I suspect that part of the reason I avoid the issues that some have, especially with TS10’s, is that I have “optician thumbs”. Take a pair of “plastic”-framed glasses and try popping the lenses out and then back in again. Many find it hard, but I find it routine. I think that that should give you a clue as to my grip strength, along with implications about how that may skew my perspective of how much force is required to make an Anduril light with a tailswitch and signal tube reliable. Despite that though, I’m still mildly impressed that the TS10 is pretty reliable despite lacking a spring for the signal tube like the KR4; it implies a degree of craftsmanship not normally seen at that price-point. Take it from someone who has made many wing-spars for Boeing aircraft and parts for SpaceX rocket engines that have had looser tolerances and higher price tags.
The threads are irrelevant as the tube ends are the actual contact points. So long as the machinists allow a little extra space for a few microns of anodizing without seizing the threads, bare the tube ends afterwards to allow for electrical contact, and make sure everything the tubes can make contact with the rings in the head and tailcap without requiring strap wrenches to torque it all down, I’m happy.
I think you misunderstand the function of the inner tube. The inner tube carries the switch signal to the driver (e-switch). The outer tube carries the power to the driver/led.
Hi Terry, with the TS10 being a 14500 triple emitter, wouldnt the TS10 MAX be more interesting if it was a quad emitter (even CSP’s) being a 18650 flashlight? The design looks awesome too
You have it backward. Stick a battery in the body without the head.
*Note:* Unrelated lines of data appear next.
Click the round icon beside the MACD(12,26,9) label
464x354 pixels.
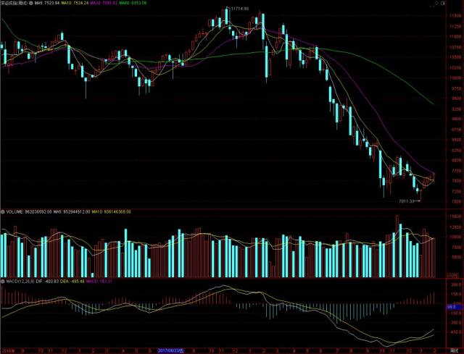[3, 282]
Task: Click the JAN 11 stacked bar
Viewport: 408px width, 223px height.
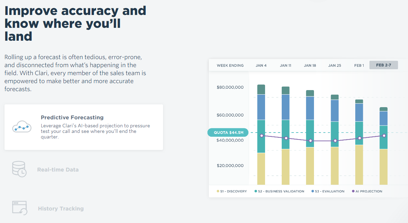Action: pyautogui.click(x=286, y=136)
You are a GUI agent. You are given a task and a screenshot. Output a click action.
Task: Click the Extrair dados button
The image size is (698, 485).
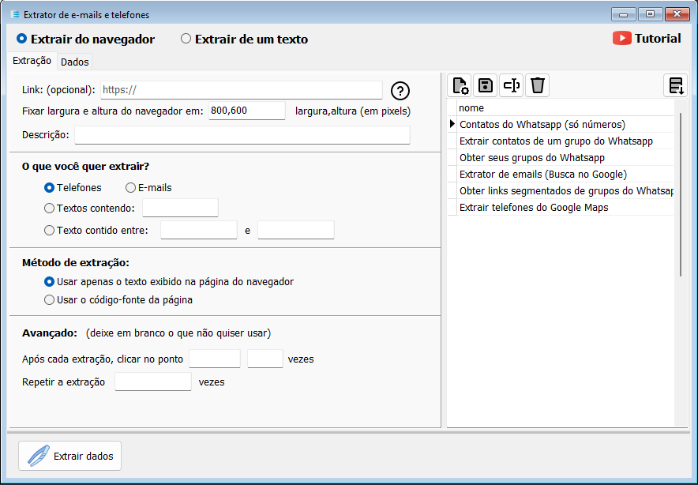pos(70,456)
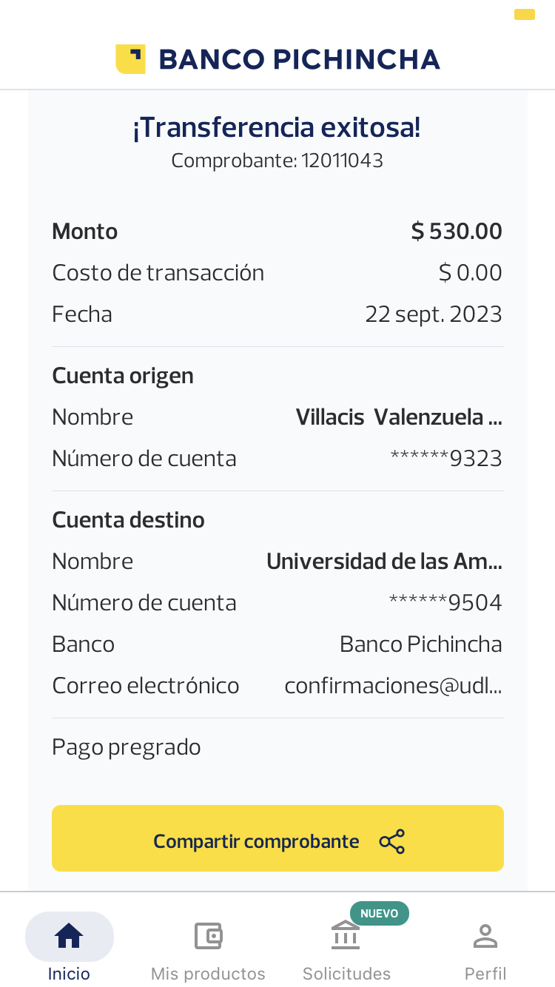The image size is (555, 987).
Task: Tap the person icon for Perfil
Action: point(485,936)
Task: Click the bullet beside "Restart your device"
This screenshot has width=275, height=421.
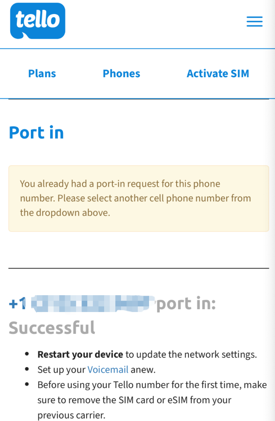Action: [27, 354]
Check voltage with a DMM. The inner tube will always show voltage, the body threads only when depressing the switch.
I don’t think Wurkkos would source FFL LEDs - they are a competing flashlight company, not a LED manufacturer. Also, their differences between batches seem to be crazy big in tint, so not a good choice if you need a steady, reliable supply of same LEDs.
Quad Carclo with tint shift would be really cool though. 2700K + 5700K 519A maybe. Should end up ~2000K + 4500K if dedomed.